The main consideration is that in retirement you have a finite amount of savings and superannuation and when that runs out that’s it.
Topping it up by working more is not always an option so you may need to adopt more rigid budgeting and spending habits.
However, for some people – who have focused on earning and accumulating for their future – the idea of spending can be a major change to their behaviour which they find difficult to adapt to.
Story Wealth Management CEO Anne Graham CFP® says she recently saw a client who had recently retired. She did some modelling on their financial position and they had quite a few assets, super and wish list they wanted to do including giving money to their kids.
“I was able to tell them that they could do all the things on their list and still have millions by the time they got to 95,” she said.
“Some people have more options than they think they have because they’re not used to spending – they’ve been saving, investing and paying debt. So, in retirement they’re not used to having an abundance of choice.
“But for others they need to be mindful of spending because once it’s gone it’s gone.”
If someone aged 35 and working has a lavish holiday or buys an expensive car, they have many years to make up that money. However, at age 65 it’s more difficult to recover from a splurge.
“It’s important to be realistic in what you can afford to do. You might want to give your kids $100k but you can only afford $5k, so give them $5k,” Graham says.
“Some people are used to having a new car every three to five years but a lot of people can’t afford to do that once they stop working. It’s just about resetting expectations.”

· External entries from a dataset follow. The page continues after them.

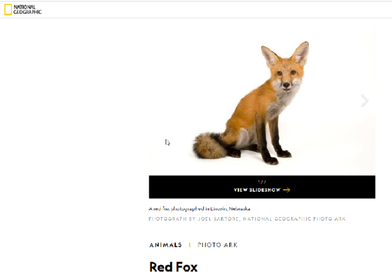Click the fox's front paws in the photo

point(277,157)
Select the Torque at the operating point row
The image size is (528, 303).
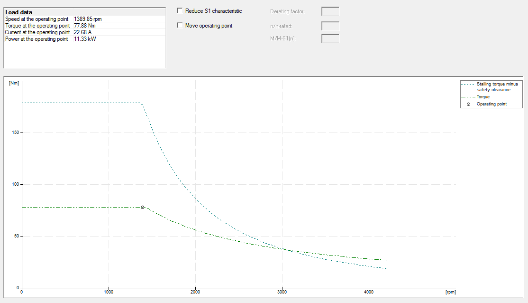click(37, 26)
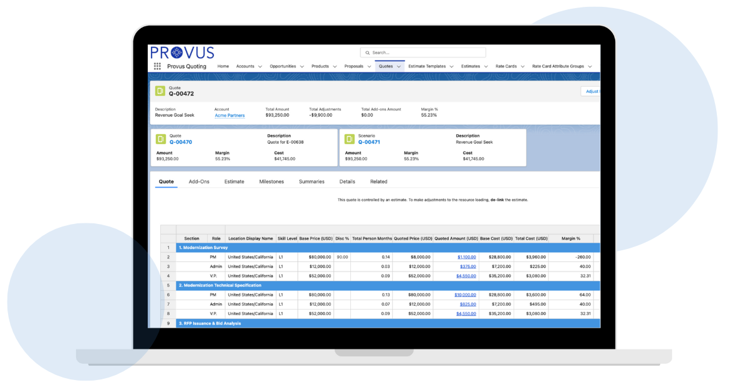Click the search magnifier icon
748x390 pixels.
pos(368,53)
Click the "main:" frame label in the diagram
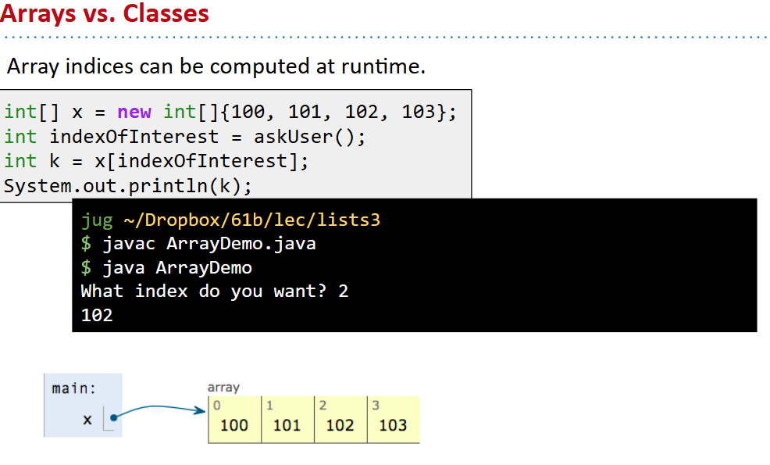Viewport: 770px width, 465px height. (73, 388)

Other concerns on the radar in retirement are aged care and medical expenses.
Aged care is difficult for most people with the idea of quarantining a deposit to secure a position in an aged care facility out of reach. When the time comes a decision will likely be needed regarding selling the family home, Graham says.

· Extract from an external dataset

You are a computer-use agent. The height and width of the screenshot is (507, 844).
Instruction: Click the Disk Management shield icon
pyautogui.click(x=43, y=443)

And while many retirees are keen to keep private health care to ensure they can circumvent long waiting lists for surgery, a cost of between $3000-5000 for private health care is prohibitively expensive for many.
Andrew Dunbar CFP® says the first thing people need to do in retirement is really figure out what’s important and what you really want to make of your retirement and the being able to prioritise those things.
“You need to set up in a structure that’s individualised for what’s important to you,” he says.
People may worry about money or making sure they can do all the things they’ve been looking forward to in retirement.
“So having your investment structure that gives you that peace of mind to be able to sleep is important. And one of the examples of that is, you know, that there’s going to be some inevitable storms over your retirement years.
“You’ve got to set yourself up to be prepared for those and that can involve holding a bunch of cash, it can involve having a savings bucket strategy where you have some short term money in cash, you’d have some medium-term money and fixed interest and infrastructure type investments and you have some long term money in shares and property and so forth, means that you’re not needing to draw down on those longer-term investments at a time when they’re potentially performing poorly. And that can be a way that gives you peace of mind.”
The other thing is that as life expectancies grow and continue to grow, we’ve got to achieve a fine balance between still needing a reasonable return on our money to make it last but we don’t want to take too much risk that we lose our money in retirement as well.
“Depending on that risk appetite, some people might choose to lock up some of their money in lifetime annuities and that gives them certainty that they’re going to have a base level of income, no matter how long they live, particularly people with small balances,” Dunbar says.